Alturas Prep junior wants to feed her need for learning
Published at | Updated atIDAHO FALLS — Sarah Shirts is a junior at Alturas Preparatory Academy. She is a member of the school’s International Baccalaureate Diploma program and is an accomplished handbell performer.
The IB Diploma program is an intensive two-year program that offers advanced pre-university classes. The classes are similar to that of Advanced Placement (AP) courses but are internationally recognized.
Shirts told EastIdahoNews.com that, unlike most of her program-mates, her interest in the program is not to use it as fuel toward a grandiose career. Rather, she applied for the program expecting it to satisfy her constant need to learn new things. And while she said she would be happy being the person who cures cancer or is in the public eye for personal or professional achievements — things she expects from fellow members of the program — that has never been her dream.
“When I imagine what I want to do, what path I want to go down, it’s not anything grand,” Shirts said. “I want to have a job that I enjoy and (gives me) enough money to support what I like doing, my hobbies — I love traveling.”
She has considered potential career paths since she was a child and has only settled on one thing — that it will have nothing to do with history.
While history is a subject that struggles to maintain her full attention, Shirts is interested in almost every other field — math, analytics, science and reading especially. She also loves music and plays the handbells in both an ensemble and as a “solo ringer.”
Shirts has only just begun considering her educational path beyond high school and has not made any determination yet — though she reads through recruitments information from “one or two colleges every day.”
One thing she is focused on right now is her CAS (creativity, activity, service) Project, which is part of the IB Diploma program.
Shirts is one of four students planning a trip to Peru, where they will learn from, immerse themselves in and serve the local community and culture.

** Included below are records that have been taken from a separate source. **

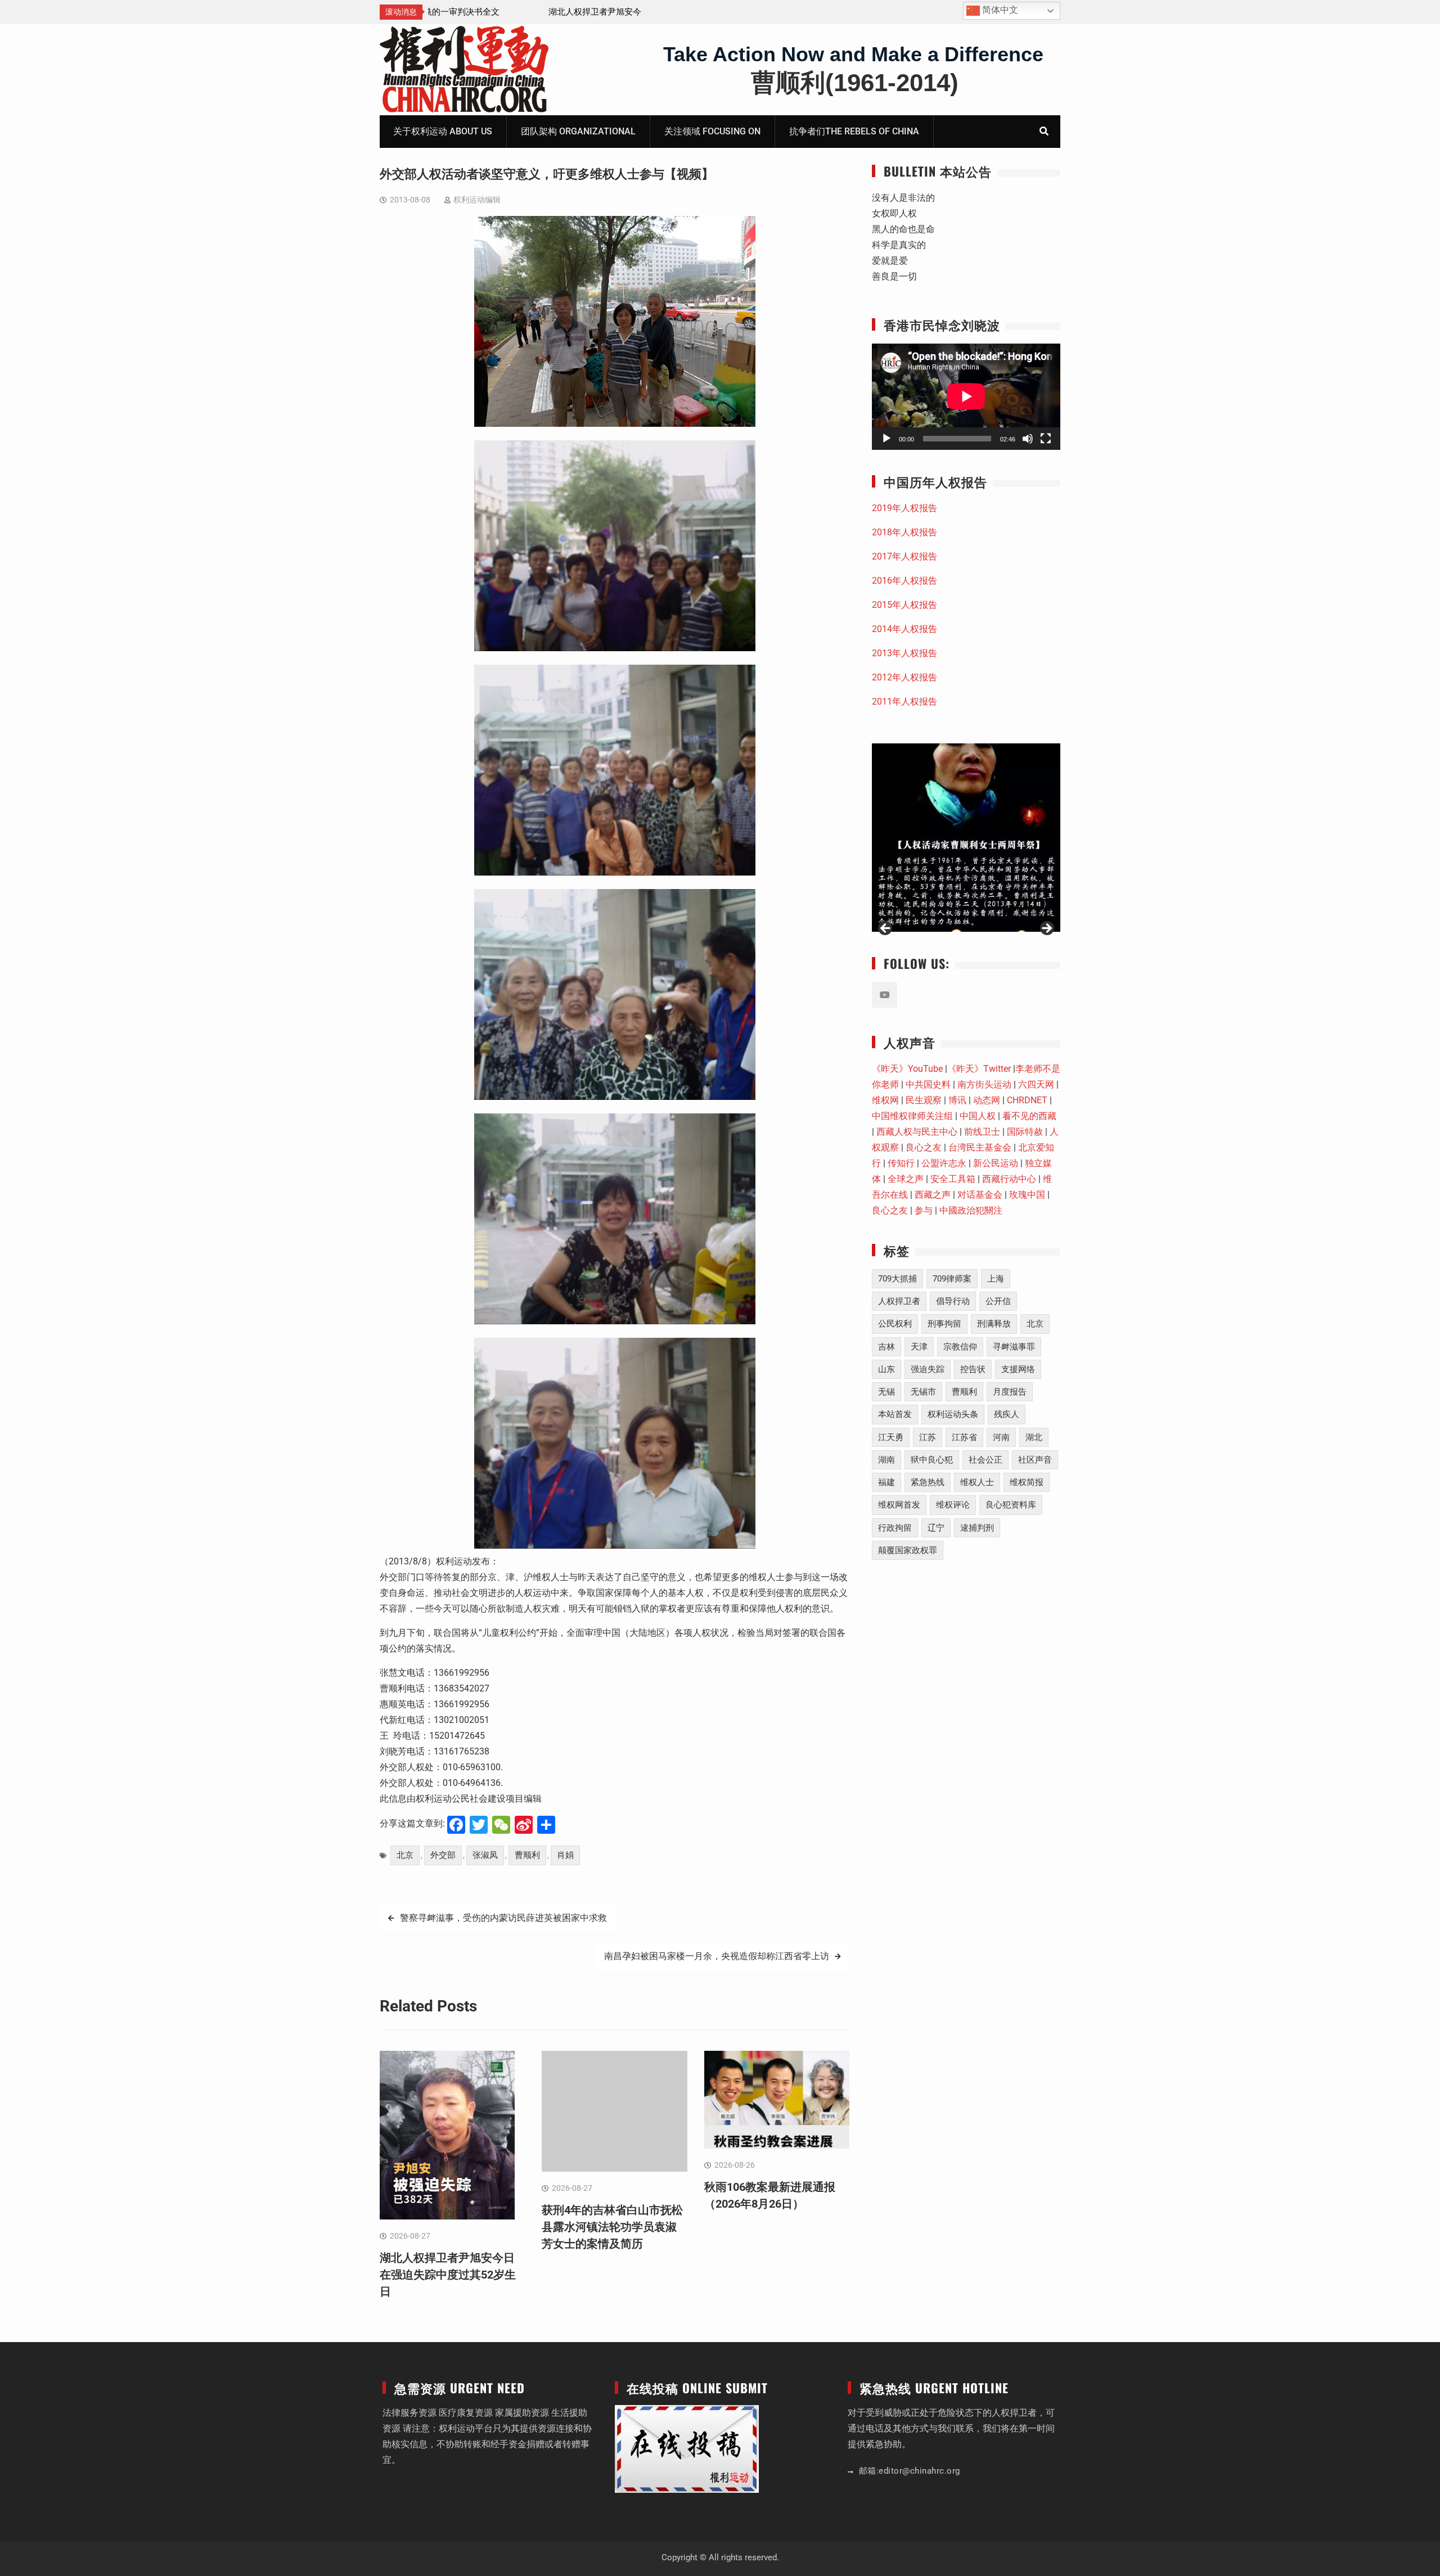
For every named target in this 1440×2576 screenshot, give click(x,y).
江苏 (927, 1437)
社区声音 (1035, 1460)
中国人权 (978, 1116)
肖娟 (565, 1855)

She said that her group started with several project possibilities and slowly narrowed it down to this trip.
“We wanted it to connect back to one of our other classes, and since Spanish is, kind of, all of our weakest (class), we wanted to do a Spanish-speaking country,” she said.
While the trip is being planned through CAS Trips — an organization that helps with these projects specifically — Shirts’ group is working on a fundraising event.
Given the chance to add anything she wanted, Shirts took the opportunity to endorse the IB Diploma Program.
She said that while it is a difficult and intensive program, and has forced her to limit the time she is able to devote to her hobbies, she recommends the program — if for nothing else than the experience and knowledge she has gained and will continue to gain.